Mr. Zhirinovsky seems to be convinced that the phenomenon was an US nuclear missle because Mr. Kerry was pissed off by something. Or so he said in his speech. Whatever. Now don't concentrate on how disturbed this is or whether might be true. Just consider its immense propaganda value.

And with that propaganda value in mind, you should at least deem it not impossible that an ultra-hardline nutter who likely has a way of getting hold of a nuclear missle (if you have some spare money, you got a bomb) detonates a missle in a sparsely inhabited area. It's not like Rome hasn't burned before. Nero did it, Hitler did it, and Bush did it -- why is it impossible and entirely laughable to consider that Zhirinovsky might. I'm not saying that he did, but it is a possibility.

Yesterday, it was said that the major part of the remains after the explosion fell into lake Cherbarkul (how convenient), and today some alleged tiny pieces have been found near the lake. Apparently someone found (or made) a 6 meter hole in the ice, too. Nice facts, so there's proof it was a meteor falling into the lake.

This reminds one of Nostradamus' prophecy. Something about a burning star falling from the sky and the Mediterranean Sea evaporating in 1999, remember? Oh wait, he's a couple of years late, and it's not quite the Mediterranean either. But hey, did someone say "evaporate"?

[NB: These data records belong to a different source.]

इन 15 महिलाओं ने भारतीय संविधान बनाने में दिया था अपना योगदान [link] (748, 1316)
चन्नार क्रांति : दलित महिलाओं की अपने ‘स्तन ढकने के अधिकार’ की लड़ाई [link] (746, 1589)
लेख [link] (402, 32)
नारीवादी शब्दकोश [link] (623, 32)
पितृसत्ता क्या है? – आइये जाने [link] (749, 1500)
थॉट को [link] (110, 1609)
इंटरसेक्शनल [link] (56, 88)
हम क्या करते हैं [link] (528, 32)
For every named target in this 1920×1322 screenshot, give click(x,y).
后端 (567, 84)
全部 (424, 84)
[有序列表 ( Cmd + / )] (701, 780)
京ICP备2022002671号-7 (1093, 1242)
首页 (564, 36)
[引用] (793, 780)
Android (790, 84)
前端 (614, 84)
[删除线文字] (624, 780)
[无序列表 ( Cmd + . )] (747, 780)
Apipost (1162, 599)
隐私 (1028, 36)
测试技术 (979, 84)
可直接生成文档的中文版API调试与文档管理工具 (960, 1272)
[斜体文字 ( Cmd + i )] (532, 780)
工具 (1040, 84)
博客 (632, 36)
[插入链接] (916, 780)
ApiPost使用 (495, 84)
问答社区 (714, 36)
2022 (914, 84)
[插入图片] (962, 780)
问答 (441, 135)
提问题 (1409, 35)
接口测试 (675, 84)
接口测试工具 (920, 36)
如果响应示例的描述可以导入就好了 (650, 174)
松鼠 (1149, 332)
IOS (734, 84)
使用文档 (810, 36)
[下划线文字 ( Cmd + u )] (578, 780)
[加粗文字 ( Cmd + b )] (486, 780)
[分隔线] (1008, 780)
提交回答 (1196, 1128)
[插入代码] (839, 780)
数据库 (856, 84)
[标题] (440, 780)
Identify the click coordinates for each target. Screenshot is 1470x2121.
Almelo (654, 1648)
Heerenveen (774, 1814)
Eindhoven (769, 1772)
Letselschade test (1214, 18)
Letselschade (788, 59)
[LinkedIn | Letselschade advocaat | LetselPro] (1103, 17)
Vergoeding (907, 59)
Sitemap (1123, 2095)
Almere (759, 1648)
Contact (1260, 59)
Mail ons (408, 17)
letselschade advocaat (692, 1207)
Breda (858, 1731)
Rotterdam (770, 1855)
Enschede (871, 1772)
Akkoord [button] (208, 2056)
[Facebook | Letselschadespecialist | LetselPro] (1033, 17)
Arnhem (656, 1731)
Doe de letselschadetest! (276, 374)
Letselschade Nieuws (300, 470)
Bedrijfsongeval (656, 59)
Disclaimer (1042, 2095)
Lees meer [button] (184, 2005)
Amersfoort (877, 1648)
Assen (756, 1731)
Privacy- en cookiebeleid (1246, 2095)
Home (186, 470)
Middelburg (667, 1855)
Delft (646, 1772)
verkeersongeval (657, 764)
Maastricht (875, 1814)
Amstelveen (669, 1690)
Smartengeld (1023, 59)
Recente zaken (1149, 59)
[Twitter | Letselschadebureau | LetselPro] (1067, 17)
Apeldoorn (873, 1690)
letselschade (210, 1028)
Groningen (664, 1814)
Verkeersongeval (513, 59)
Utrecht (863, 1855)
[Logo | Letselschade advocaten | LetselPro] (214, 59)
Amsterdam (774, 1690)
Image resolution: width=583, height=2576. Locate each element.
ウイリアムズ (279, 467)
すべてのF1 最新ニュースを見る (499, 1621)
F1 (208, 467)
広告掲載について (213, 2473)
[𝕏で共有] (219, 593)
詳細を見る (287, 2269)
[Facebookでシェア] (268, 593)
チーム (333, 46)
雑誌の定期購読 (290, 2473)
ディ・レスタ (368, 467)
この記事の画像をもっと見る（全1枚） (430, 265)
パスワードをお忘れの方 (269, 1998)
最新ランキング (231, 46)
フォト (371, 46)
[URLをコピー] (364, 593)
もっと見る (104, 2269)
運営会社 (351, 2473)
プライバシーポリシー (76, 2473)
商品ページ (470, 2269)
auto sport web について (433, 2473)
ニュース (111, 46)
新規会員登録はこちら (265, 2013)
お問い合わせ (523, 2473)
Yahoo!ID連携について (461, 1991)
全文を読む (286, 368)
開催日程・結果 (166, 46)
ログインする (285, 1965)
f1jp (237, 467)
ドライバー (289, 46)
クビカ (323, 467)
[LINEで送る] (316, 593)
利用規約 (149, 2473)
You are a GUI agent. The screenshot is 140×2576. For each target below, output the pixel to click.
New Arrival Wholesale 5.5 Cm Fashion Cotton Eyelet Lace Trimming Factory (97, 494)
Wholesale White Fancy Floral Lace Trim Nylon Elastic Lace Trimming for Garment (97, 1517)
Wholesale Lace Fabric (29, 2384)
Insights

Vilem Otte calculated a kinetic energy of 1602TJ a few posts above. Let's assume that is the correct number, and assume that only 1% of this was left in the big piece falling into the lake afterwards. In the car video, what came after the boom still looked "quite big", so that's probably a conservative assumption.

This meager 1% is still the equivalent of heating 4 million cubic meters of water by 1°C, or alternatively, making 41,000 cubic meters of 4°C cold Lake Cherbarkul evaporate (that's approximately one third of the lake!). I didn't see a huge mass of steam rise from the ground in the videos, did you? I didn't read about hundreds of people getting burns in hot steam, nor about a flood wave destroying houses near the lake, did you?

Surely the meteor must have stopped moving by now. Where did the energy go?